In a move towards the creation of a diffusion line, Day designed Flotilla “for people who like Calyx but have smaller windows and purses”, which would be printed on cheaper rayon rather than linen. With it, Day had beaten Ikea in encouraging the mass market to “chuck out your chintz” by introducing affordable and innovative graphic designs which replaced the decorous and stagnant flower prints that dominated the 1940s.
"I wanted the work I was doing to be seen by people and used by people," Day expressed. "They had been starved of interesting things for their homes in the war years."

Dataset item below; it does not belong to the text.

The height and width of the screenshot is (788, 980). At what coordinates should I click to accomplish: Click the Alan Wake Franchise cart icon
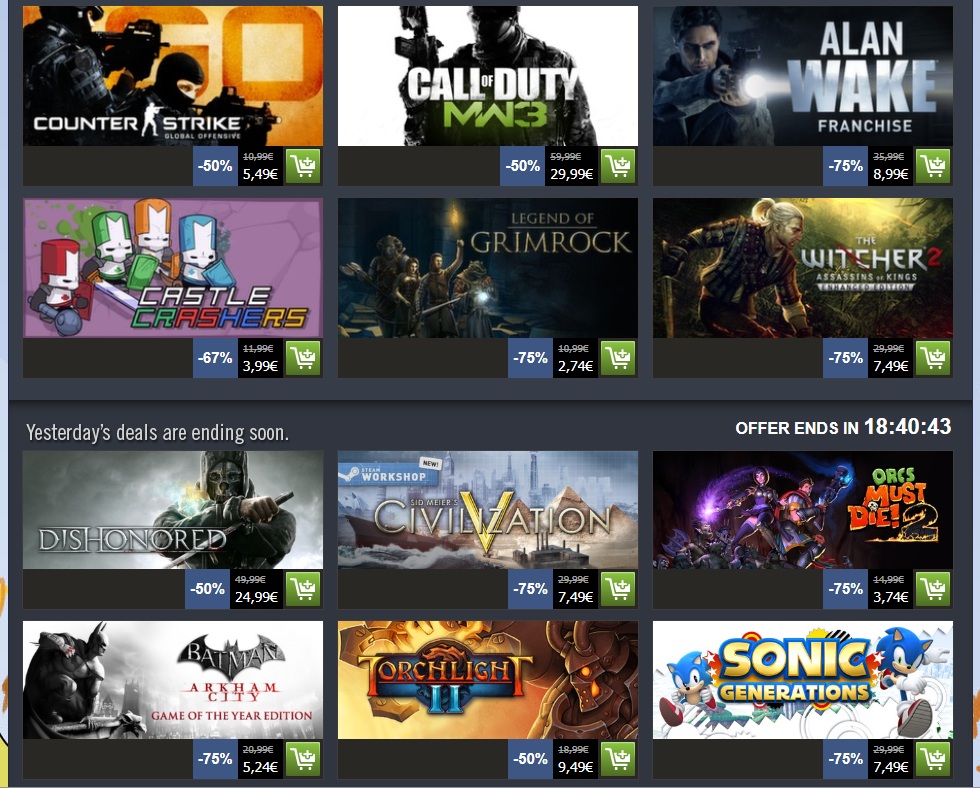[x=933, y=166]
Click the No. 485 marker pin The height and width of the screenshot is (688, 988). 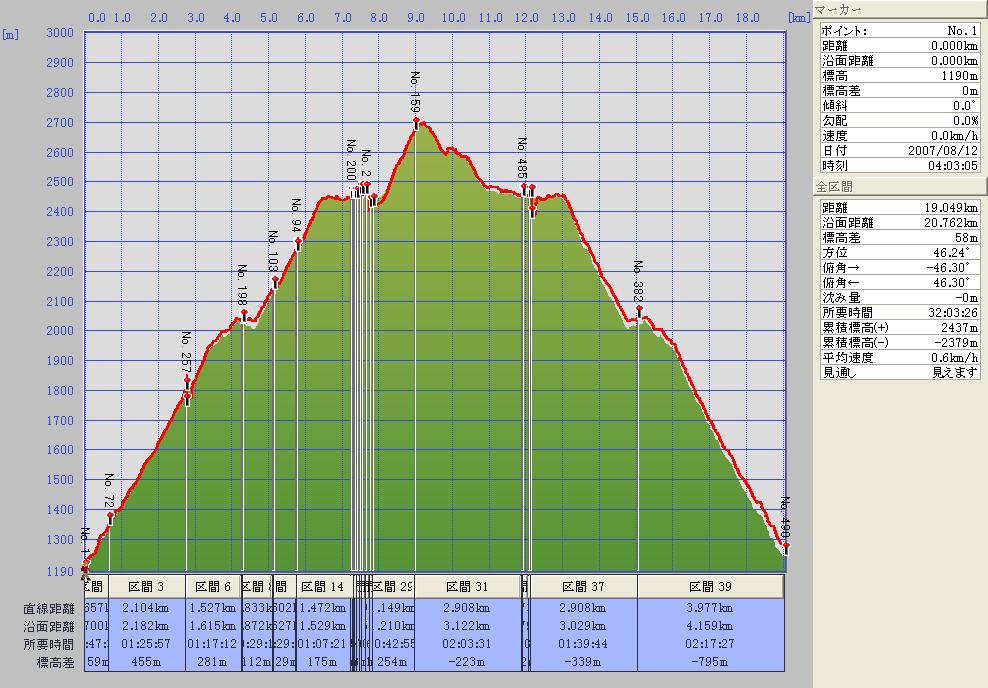[x=524, y=187]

“In the 1950s we both participated in the surge of modern design that was released by the ending of the war and material restrictions,” Lucienne and Robin Day concluded in the preface to Jackson’s 1991 study of their work. “There was a growing feeling of optimism and an anticipation of the emergence of a bright new world and we thought that progressive design would contribute to the quality of people’s lives.
"We were both supported by our mutual desire to produce designs that would overcome the dreariness of the previous decade, and make it possible for the many not the few to enjoy pleasant surroundings at a reasonable price.”
A pioneer in many ways, Day set out on her career at a time when design was only just emerging as a recognisable profession and broke tradition by progressing in freelance work instead of being an in-house designer. As a result, she designed printed fabrics, wallpapers and carpets for an array of companies including British Celanese, Liberty and Lightbown Aspinall; her designs are still available for purchase at department store John Lewis.
In an era when the sight of a full-time working mother was out of the ordinary and the domesticated housewife was an image all too celebrated in the world of advertisement, Day emerged as Britain’s most unique and commercially successful textile designer in an industry dominated by men. So rare were women of her calibre, Day was only the fifth woman to be elected to the Faculty of Royal Designers for Industry.
However, quite like the woman of today, Day faced challenges in her line of work despite her abilities. Heal Fabrics for instance, so doubtful were they of the profitability of Calyx, paid Day only half the fee of 20 guineas for her design. Coming to their senses later, Heal’s eventually made up the rest of the fee after Day won two international prizes for the pattern.
For the next 25 years, Day would remain Heal’s star designer and Calyx proved to be a bestseller for the company. Along with this, she designed over 70 patterns for furnishing fabrics for the business, all while never renouncing her independence as a freelance artist.
With her vision and commitment to accessible industrial design, the belief of "art for the people", dreamed about by William Morris, figurehead of the Victorian Arts & Crafts movement, was finally realised by a female designer in the middle of the 20th century.